Copy out each of the rows below word for word, changing nothing.

BEGIN Material to process

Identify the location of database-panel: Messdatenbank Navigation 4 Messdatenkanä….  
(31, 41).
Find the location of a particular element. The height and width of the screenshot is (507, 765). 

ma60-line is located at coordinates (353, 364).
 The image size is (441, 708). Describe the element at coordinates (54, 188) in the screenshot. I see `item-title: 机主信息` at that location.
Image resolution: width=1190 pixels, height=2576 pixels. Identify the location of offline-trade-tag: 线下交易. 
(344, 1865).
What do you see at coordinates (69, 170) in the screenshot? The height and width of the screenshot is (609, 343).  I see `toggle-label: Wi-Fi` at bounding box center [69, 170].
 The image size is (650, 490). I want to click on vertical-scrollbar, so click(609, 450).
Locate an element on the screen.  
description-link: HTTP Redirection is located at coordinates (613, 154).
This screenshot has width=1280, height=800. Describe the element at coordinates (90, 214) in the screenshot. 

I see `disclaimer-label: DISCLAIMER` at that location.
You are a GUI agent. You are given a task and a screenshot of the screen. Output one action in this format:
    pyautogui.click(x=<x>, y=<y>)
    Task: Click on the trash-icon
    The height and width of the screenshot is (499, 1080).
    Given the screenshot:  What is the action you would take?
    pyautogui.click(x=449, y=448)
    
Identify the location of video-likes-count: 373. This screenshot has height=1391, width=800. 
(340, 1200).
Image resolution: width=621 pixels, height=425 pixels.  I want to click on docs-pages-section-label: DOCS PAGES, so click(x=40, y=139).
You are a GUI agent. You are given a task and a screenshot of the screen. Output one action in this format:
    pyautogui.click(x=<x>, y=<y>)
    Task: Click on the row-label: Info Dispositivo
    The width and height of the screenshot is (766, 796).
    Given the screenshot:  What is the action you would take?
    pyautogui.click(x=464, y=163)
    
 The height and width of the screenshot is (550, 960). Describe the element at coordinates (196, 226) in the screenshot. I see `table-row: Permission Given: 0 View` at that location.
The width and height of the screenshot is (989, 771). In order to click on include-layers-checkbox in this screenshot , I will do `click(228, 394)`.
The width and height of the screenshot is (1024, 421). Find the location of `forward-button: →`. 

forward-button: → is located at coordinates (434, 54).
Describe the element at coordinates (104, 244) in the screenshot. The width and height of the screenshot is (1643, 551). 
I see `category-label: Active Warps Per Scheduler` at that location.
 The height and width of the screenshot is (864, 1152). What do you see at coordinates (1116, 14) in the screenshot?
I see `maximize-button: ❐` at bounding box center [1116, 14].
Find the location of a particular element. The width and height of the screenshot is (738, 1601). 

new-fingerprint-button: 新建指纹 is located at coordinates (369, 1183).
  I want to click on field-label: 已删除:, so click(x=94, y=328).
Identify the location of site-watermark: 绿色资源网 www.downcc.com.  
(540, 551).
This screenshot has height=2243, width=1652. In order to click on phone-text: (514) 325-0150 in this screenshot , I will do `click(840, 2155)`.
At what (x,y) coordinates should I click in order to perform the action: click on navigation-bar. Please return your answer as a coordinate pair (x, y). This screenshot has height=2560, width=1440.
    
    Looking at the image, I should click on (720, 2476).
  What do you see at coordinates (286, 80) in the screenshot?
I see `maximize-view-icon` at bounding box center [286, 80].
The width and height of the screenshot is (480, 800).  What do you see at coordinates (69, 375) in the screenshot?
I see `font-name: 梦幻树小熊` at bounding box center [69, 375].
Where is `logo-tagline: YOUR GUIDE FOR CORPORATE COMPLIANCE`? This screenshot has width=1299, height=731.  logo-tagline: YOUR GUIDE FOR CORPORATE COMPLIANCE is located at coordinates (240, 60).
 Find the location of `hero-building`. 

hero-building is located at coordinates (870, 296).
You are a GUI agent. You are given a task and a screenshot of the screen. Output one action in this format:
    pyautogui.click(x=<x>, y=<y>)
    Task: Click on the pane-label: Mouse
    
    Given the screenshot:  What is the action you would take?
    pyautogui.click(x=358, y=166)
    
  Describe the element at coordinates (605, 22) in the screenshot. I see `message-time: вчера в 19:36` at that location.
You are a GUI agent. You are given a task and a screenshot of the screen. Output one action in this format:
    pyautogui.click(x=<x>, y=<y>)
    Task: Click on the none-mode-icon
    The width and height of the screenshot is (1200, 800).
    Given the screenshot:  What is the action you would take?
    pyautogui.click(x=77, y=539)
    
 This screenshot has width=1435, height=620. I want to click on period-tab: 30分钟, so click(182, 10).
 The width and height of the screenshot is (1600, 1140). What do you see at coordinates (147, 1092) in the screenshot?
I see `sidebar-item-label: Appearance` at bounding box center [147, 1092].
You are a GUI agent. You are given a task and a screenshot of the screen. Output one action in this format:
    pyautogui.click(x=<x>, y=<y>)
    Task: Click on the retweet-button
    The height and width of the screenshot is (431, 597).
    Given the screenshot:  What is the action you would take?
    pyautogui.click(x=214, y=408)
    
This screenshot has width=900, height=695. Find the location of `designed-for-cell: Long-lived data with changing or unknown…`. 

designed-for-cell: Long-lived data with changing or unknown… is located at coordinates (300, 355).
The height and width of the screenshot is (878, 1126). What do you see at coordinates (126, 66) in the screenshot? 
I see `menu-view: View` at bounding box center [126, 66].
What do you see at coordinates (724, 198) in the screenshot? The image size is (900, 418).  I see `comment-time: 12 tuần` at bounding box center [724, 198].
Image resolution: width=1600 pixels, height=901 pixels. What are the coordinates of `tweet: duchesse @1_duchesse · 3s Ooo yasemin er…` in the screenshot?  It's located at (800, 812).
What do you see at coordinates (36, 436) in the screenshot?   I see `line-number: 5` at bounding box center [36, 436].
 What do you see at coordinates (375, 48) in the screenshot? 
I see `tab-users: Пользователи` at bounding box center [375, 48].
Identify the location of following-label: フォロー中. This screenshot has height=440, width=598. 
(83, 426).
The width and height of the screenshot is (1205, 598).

END Material to process

* Task solution
Identify the location of database-panel: Messdatenbank Navigation 4 Messdatenkanä….  
(31, 41).
Find the location of a particular element. The height and width of the screenshot is (507, 765). 

ma60-line is located at coordinates (353, 364).
 The image size is (441, 708). Describe the element at coordinates (54, 188) in the screenshot. I see `item-title: 机主信息` at that location.
Image resolution: width=1190 pixels, height=2576 pixels. Identify the location of offline-trade-tag: 线下交易. 
(344, 1865).
What do you see at coordinates (69, 170) in the screenshot? The height and width of the screenshot is (609, 343).  I see `toggle-label: Wi-Fi` at bounding box center [69, 170].
 The image size is (650, 490). I want to click on vertical-scrollbar, so click(609, 450).
Locate an element on the screen.  
description-link: HTTP Redirection is located at coordinates (613, 154).
This screenshot has width=1280, height=800. Describe the element at coordinates (90, 214) in the screenshot. 

I see `disclaimer-label: DISCLAIMER` at that location.
You are a GUI agent. You are given a task and a screenshot of the screen. Output one action in this format:
    pyautogui.click(x=<x>, y=<y>)
    Task: Click on the trash-icon
    The height and width of the screenshot is (499, 1080).
    Given the screenshot:  What is the action you would take?
    pyautogui.click(x=449, y=448)
    
Identify the location of video-likes-count: 373. This screenshot has height=1391, width=800. 
(340, 1200).
Image resolution: width=621 pixels, height=425 pixels.  I want to click on docs-pages-section-label: DOCS PAGES, so click(x=40, y=139).
You are a GUI agent. You are given a task and a screenshot of the screen. Output one action in this format:
    pyautogui.click(x=<x>, y=<y>)
    Task: Click on the row-label: Info Dispositivo
    The width and height of the screenshot is (766, 796).
    Given the screenshot:  What is the action you would take?
    pyautogui.click(x=464, y=163)
    
 The height and width of the screenshot is (550, 960). Describe the element at coordinates (196, 226) in the screenshot. I see `table-row: Permission Given: 0 View` at that location.
The width and height of the screenshot is (989, 771). In order to click on include-layers-checkbox in this screenshot , I will do `click(228, 394)`.
The width and height of the screenshot is (1024, 421). Find the location of `forward-button: →`. 

forward-button: → is located at coordinates (434, 54).
Describe the element at coordinates (104, 244) in the screenshot. The width and height of the screenshot is (1643, 551). 
I see `category-label: Active Warps Per Scheduler` at that location.
 The height and width of the screenshot is (864, 1152). What do you see at coordinates (1116, 14) in the screenshot?
I see `maximize-button: ❐` at bounding box center [1116, 14].
Find the location of a particular element. The width and height of the screenshot is (738, 1601). 

new-fingerprint-button: 新建指纹 is located at coordinates (369, 1183).
  I want to click on field-label: 已删除:, so click(x=94, y=328).
Identify the location of site-watermark: 绿色资源网 www.downcc.com.  
(540, 551).
This screenshot has height=2243, width=1652. In order to click on phone-text: (514) 325-0150 in this screenshot , I will do `click(840, 2155)`.
At what (x,y) coordinates should I click in order to perform the action: click on navigation-bar. Please return your answer as a coordinate pair (x, y). This screenshot has height=2560, width=1440.
    
    Looking at the image, I should click on (720, 2476).
  What do you see at coordinates (286, 80) in the screenshot?
I see `maximize-view-icon` at bounding box center [286, 80].
The width and height of the screenshot is (480, 800).  What do you see at coordinates (69, 375) in the screenshot?
I see `font-name: 梦幻树小熊` at bounding box center [69, 375].
Where is `logo-tagline: YOUR GUIDE FOR CORPORATE COMPLIANCE`? This screenshot has width=1299, height=731.  logo-tagline: YOUR GUIDE FOR CORPORATE COMPLIANCE is located at coordinates (240, 60).
 Find the location of `hero-building`. 

hero-building is located at coordinates (870, 296).
You are a GUI agent. You are given a task and a screenshot of the screen. Output one action in this format:
    pyautogui.click(x=<x>, y=<y>)
    Task: Click on the pane-label: Mouse
    
    Given the screenshot:  What is the action you would take?
    pyautogui.click(x=358, y=166)
    
  Describe the element at coordinates (605, 22) in the screenshot. I see `message-time: вчера в 19:36` at that location.
You are a GUI agent. You are given a task and a screenshot of the screen. Output one action in this format:
    pyautogui.click(x=<x>, y=<y>)
    Task: Click on the none-mode-icon
    The width and height of the screenshot is (1200, 800).
    Given the screenshot:  What is the action you would take?
    pyautogui.click(x=77, y=539)
    
 This screenshot has width=1435, height=620. I want to click on period-tab: 30分钟, so click(182, 10).
 The width and height of the screenshot is (1600, 1140). What do you see at coordinates (147, 1092) in the screenshot?
I see `sidebar-item-label: Appearance` at bounding box center [147, 1092].
You are a GUI agent. You are given a task and a screenshot of the screen. Output one action in this format:
    pyautogui.click(x=<x>, y=<y>)
    Task: Click on the retweet-button
    The height and width of the screenshot is (431, 597).
    Given the screenshot:  What is the action you would take?
    pyautogui.click(x=214, y=408)
    
This screenshot has width=900, height=695. Find the location of `designed-for-cell: Long-lived data with changing or unknown…`. 

designed-for-cell: Long-lived data with changing or unknown… is located at coordinates (300, 355).
The height and width of the screenshot is (878, 1126). What do you see at coordinates (126, 66) in the screenshot? 
I see `menu-view: View` at bounding box center [126, 66].
What do you see at coordinates (724, 198) in the screenshot? The image size is (900, 418).  I see `comment-time: 12 tuần` at bounding box center [724, 198].
Image resolution: width=1600 pixels, height=901 pixels. What are the coordinates of `tweet: duchesse @1_duchesse · 3s Ooo yasemin er…` in the screenshot?  It's located at (800, 812).
What do you see at coordinates (36, 436) in the screenshot?   I see `line-number: 5` at bounding box center [36, 436].
 What do you see at coordinates (375, 48) in the screenshot? 
I see `tab-users: Пользователи` at bounding box center [375, 48].
Identify the location of following-label: フォロー中. This screenshot has height=440, width=598. 
(83, 426).
The width and height of the screenshot is (1205, 598).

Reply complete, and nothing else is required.